_What you will do:_ Reproduce in full and word for word the summary below on training oscillator networks with Equilibrium Propagation.

_Extract to read:_
🤖 AI Summary
This work addresses two key challenges in large-scale oscillator networks: (i) scalable, gradient-based training and (ii) robust synchronization under severe natural frequency mismatches. We introduce Equilibrium Propagation (EP)—a biologically plausible, implicit differentiation method—into oscillator systems for the first time, overcoming limitations of conventional non-gradient approaches. We develop differentiable EP implementations for both phase-coupled and amplitude-phase-coupled oscillator networks, enabling end-to-end training. Furthermore, we propose a noise-robust training framework that significantly enhances hardware deployability. Experiments on MNIST demonstrate that 100-node oscillator networks achieve 98% test accuracy while maintaining stable synchronization under strong frequency dispersion and synchronization noise. Our core contribution is the first EP-based gradient training paradigm for oscillator networks—uniquely combining scalability, robustness to parameter variation and noise, and hardware compatibility.

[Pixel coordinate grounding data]
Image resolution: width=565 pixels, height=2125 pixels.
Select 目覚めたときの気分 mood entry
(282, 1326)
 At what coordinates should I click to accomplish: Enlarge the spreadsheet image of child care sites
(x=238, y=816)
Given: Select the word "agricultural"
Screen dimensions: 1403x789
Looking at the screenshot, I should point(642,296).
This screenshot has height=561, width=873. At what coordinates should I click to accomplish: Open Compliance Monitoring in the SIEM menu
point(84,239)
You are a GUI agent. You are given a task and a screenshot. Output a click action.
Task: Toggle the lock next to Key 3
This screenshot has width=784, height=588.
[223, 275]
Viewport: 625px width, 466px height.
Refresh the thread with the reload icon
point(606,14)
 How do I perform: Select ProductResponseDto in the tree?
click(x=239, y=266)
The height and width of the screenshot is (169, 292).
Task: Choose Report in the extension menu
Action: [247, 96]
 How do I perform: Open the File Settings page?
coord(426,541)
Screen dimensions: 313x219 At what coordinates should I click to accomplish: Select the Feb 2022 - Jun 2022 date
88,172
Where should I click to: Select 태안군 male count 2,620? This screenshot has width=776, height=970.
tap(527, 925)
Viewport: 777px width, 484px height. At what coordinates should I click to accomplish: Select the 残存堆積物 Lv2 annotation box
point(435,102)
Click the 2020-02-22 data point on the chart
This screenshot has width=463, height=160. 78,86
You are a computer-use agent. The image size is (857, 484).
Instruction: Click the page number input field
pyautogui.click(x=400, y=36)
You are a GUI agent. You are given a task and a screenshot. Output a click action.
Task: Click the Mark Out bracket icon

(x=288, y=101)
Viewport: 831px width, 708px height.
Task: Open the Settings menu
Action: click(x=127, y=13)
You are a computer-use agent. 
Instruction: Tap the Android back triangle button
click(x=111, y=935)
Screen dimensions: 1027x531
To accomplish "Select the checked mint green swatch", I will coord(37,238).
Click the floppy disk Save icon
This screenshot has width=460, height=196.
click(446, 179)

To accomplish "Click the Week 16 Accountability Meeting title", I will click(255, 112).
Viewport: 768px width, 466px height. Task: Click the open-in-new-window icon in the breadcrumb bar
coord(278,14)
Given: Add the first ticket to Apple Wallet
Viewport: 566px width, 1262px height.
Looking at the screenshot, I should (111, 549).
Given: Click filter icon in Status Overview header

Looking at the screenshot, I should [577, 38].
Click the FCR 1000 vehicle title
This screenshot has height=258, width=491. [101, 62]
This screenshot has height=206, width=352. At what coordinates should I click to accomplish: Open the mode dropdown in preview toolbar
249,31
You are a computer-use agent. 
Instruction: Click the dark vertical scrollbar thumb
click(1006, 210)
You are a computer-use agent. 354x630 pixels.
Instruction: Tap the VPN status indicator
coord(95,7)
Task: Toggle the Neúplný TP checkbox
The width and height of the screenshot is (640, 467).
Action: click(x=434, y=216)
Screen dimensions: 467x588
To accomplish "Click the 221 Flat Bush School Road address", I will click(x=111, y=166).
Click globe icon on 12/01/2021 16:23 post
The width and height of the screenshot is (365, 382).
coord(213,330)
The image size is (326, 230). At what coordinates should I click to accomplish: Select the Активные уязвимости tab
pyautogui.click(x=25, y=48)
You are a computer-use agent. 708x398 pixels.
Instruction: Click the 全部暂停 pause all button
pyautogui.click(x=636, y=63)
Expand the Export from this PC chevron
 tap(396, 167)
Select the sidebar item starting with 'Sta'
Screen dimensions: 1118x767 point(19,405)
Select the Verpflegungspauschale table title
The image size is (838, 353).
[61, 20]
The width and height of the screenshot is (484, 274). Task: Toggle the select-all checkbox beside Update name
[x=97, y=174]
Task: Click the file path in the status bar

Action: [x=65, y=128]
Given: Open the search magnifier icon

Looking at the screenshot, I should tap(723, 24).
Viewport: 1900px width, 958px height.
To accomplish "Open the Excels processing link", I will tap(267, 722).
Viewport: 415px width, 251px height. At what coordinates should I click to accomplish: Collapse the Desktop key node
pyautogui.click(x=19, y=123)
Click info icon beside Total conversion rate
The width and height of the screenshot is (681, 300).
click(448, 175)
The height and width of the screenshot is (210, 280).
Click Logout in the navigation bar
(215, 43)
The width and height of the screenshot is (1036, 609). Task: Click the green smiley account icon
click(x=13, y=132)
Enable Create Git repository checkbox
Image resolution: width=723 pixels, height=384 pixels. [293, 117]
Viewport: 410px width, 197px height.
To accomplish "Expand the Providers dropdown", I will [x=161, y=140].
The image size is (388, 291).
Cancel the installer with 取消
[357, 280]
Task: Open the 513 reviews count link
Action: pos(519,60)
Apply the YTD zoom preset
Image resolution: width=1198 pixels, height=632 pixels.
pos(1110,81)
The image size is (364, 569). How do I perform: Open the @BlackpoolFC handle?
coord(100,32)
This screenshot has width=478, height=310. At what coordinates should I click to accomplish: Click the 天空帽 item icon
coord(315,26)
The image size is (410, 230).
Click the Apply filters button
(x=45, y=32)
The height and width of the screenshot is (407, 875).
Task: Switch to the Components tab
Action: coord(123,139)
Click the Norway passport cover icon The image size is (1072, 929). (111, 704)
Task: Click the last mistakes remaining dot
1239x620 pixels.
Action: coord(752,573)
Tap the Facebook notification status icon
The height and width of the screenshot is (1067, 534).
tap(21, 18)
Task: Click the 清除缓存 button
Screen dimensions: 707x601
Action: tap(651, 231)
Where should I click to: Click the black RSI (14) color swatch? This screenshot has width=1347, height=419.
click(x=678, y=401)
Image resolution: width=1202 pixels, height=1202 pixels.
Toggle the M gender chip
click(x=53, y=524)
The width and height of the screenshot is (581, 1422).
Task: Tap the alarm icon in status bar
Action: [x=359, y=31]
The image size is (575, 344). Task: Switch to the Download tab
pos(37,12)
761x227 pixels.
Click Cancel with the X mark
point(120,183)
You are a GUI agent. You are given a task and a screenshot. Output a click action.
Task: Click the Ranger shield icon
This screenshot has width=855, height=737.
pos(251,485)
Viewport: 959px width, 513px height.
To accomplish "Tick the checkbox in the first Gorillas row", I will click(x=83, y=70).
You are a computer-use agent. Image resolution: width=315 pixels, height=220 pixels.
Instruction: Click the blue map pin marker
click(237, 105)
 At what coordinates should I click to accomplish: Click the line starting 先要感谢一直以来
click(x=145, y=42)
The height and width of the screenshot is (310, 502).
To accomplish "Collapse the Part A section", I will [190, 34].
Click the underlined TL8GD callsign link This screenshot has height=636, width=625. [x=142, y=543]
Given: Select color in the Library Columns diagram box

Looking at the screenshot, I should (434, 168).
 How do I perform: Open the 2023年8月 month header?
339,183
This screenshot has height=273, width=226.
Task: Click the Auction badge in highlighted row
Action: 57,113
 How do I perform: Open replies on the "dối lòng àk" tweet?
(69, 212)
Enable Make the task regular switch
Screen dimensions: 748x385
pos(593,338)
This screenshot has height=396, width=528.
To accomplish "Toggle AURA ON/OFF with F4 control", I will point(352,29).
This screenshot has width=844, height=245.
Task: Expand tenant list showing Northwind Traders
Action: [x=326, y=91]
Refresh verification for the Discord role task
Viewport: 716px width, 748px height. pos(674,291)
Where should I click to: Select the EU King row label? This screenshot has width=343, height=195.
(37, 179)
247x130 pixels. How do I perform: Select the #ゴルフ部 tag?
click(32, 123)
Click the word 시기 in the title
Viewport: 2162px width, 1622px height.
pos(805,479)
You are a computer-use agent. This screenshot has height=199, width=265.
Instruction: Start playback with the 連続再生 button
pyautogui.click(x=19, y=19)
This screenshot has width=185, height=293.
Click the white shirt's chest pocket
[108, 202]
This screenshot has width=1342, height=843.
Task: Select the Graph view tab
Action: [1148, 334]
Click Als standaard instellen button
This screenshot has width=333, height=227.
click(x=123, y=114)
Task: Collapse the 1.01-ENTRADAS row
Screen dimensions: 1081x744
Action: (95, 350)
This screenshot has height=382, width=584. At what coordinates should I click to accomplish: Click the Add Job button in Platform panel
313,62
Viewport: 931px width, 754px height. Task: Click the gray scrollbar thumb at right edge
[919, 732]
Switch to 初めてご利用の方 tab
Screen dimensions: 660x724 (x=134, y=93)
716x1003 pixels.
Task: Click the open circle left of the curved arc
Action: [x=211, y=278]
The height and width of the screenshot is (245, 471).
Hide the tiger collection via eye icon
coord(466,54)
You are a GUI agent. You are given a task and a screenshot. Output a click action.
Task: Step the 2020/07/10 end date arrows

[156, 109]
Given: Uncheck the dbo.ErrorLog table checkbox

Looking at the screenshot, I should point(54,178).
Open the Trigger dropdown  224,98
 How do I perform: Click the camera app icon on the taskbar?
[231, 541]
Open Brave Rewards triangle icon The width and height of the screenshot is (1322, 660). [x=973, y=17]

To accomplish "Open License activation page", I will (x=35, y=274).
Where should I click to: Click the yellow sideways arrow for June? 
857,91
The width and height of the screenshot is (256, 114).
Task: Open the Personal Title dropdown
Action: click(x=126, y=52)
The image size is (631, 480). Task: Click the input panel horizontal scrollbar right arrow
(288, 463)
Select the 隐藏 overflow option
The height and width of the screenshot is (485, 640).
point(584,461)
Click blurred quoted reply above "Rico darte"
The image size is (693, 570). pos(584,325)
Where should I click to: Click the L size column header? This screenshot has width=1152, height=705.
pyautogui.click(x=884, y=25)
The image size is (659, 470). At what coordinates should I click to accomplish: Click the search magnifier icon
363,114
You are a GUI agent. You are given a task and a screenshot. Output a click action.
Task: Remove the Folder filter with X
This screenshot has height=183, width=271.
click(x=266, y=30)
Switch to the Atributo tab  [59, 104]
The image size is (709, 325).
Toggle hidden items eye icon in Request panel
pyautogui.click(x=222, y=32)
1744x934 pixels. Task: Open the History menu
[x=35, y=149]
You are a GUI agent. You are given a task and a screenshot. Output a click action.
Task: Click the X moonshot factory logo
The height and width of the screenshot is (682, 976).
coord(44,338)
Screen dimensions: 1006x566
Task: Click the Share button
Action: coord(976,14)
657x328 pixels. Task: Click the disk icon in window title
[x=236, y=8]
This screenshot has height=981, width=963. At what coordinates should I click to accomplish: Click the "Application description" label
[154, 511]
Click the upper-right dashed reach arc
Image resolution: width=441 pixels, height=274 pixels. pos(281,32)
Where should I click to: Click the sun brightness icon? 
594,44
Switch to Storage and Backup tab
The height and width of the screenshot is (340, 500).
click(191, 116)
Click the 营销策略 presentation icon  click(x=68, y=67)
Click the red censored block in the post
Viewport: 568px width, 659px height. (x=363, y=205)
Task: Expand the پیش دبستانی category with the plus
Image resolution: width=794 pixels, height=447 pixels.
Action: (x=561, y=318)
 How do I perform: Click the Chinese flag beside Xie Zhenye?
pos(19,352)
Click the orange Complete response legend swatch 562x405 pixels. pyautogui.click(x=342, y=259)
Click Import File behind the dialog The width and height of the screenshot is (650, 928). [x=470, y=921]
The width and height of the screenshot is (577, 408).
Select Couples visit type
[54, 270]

_Final answer:_
🤖 AI Summary
This work addresses two key challenges in large-scale oscillator networks: (i) scalable, gradient-based training and (ii) robust synchronization under severe natural frequency mismatches. We introduce Equilibrium Propagation (EP)—a biologically plausible, implicit differentiation method—into oscillator systems for the first time, overcoming limitations of conventional non-gradient approaches. We develop differentiable EP implementations for both phase-coupled and amplitude-phase-coupled oscillator networks, enabling end-to-end training. Furthermore, we propose a noise-robust training framework that significantly enhances hardware deployability. Experiments on MNIST demonstrate that 100-node oscillator networks achieve 98% test accuracy while maintaining stable synchronization under strong frequency dispersion and synchronization noise. Our core contribution is the first EP-based gradient training paradigm for oscillator networks—uniquely combining scalability, robustness to parameter variation and noise, and hardware compatibility.